Rank #17: Steven Spielberg and Janusz Kaminski: Images of the Imagination
Steven Spielberg hired Janusz Kaminski as the cinematographer for "Schindler's List” twenty-five years ago, and they have worked together, hand-in-glove, ever since. Their collaboration has produced "Saving Private Ryan," "Bridge of Spies," "Lincoln," and many others. In this episode, both filmmakers tell how they fell in love with the movies, and learned to make them. Spielberg talks about his first camera and trusting his instincts, and Kaminski talks about how growing up in 1970's Poland gave him an unusual eye on the world.
Rank #18: Bill Clinton and George H.W. Bush: The Freedom to Lead
In the midst of this political season… here’s a chance to hear two former U.S. Presidents hold forth on their lives in public service. Bill Clinton spoke to hundreds of graduate students from 50 nations at the 44th annual International Achievement Summit in Chicago. George H.W. Bush did the same, 9 years earlier at the Academy of Achievement's program in 1995 at Colonial Williamsburg. In this episode we present those inspiring and entertaining talks, unedited and unfettered.

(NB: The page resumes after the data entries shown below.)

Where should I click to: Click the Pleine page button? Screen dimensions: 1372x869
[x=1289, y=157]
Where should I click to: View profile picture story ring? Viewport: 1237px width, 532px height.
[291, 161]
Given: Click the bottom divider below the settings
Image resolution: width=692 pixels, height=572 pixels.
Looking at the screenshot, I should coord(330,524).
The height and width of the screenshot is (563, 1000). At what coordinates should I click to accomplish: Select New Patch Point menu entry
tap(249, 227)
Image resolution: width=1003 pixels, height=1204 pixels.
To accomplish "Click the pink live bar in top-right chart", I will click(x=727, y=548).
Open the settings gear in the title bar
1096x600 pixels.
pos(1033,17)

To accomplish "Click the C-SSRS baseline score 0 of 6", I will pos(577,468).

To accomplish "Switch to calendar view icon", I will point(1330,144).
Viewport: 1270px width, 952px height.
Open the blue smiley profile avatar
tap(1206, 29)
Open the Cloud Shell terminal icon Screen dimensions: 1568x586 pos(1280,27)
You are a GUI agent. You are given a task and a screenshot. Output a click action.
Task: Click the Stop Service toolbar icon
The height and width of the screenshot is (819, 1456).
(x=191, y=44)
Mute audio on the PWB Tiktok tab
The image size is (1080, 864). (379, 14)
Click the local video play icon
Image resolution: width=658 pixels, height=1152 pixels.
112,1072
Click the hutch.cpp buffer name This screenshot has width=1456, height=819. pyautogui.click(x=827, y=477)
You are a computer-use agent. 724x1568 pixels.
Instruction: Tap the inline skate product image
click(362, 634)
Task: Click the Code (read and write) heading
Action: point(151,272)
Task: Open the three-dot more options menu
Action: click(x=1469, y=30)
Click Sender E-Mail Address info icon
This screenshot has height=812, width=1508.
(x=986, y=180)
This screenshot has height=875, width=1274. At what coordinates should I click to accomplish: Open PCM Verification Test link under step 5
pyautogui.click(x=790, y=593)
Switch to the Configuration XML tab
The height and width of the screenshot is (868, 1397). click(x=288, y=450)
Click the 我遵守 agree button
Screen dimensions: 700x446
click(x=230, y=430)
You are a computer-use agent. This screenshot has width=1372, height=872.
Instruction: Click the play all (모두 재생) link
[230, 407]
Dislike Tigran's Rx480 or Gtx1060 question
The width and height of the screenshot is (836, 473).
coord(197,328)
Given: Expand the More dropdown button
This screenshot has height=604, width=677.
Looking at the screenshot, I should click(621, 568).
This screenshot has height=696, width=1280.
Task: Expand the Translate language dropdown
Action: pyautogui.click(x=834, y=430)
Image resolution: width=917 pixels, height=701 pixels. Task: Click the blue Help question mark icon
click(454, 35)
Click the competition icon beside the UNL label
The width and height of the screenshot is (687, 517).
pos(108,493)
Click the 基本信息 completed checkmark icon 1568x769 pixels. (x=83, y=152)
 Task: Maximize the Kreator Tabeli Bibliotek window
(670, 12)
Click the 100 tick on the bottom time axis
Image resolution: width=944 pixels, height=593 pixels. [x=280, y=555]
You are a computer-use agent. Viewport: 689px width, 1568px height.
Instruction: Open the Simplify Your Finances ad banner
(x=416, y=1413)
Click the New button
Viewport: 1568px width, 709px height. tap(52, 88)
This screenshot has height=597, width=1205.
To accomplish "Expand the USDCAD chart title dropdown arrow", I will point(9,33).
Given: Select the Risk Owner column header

Rank #19: Johnny Cash: True To His Own Voice
Johnny Cash had a voice that could make a mountain quake. His impact on the world of music is legendary. On this episode, you'll hear the deeply introspective Cash near the end of his career (1993). He reflects on how he overcame considerable personal obstacles and turned his failures into the stepping stones to success. He also talks about the first music he remembers, the voice teacher who advised him to stop taking lessons, and the source of his creativity.
Rank #20: Khaled Hosseini, Scott Turow and Charles Krauthammer: Second Lives
If you’ve ever dreamed of reinventing yourself, take inspiration from these three writers. Each one followed a traditional career path before turning the page to pick up pen & paper. Khaled Hosseini, once a doctor, became author of international bestseller “The Kite Runner.” Scott Turow, attorney at law, became the master of legal thrillers such as “Presumed Innocent.” And psychiatrist Charles Krauthammer became a Pulitzer Prize-winning newspaper and magazine columnist. Each speaks here about finding one’s true passion, and pursuing it with zeal.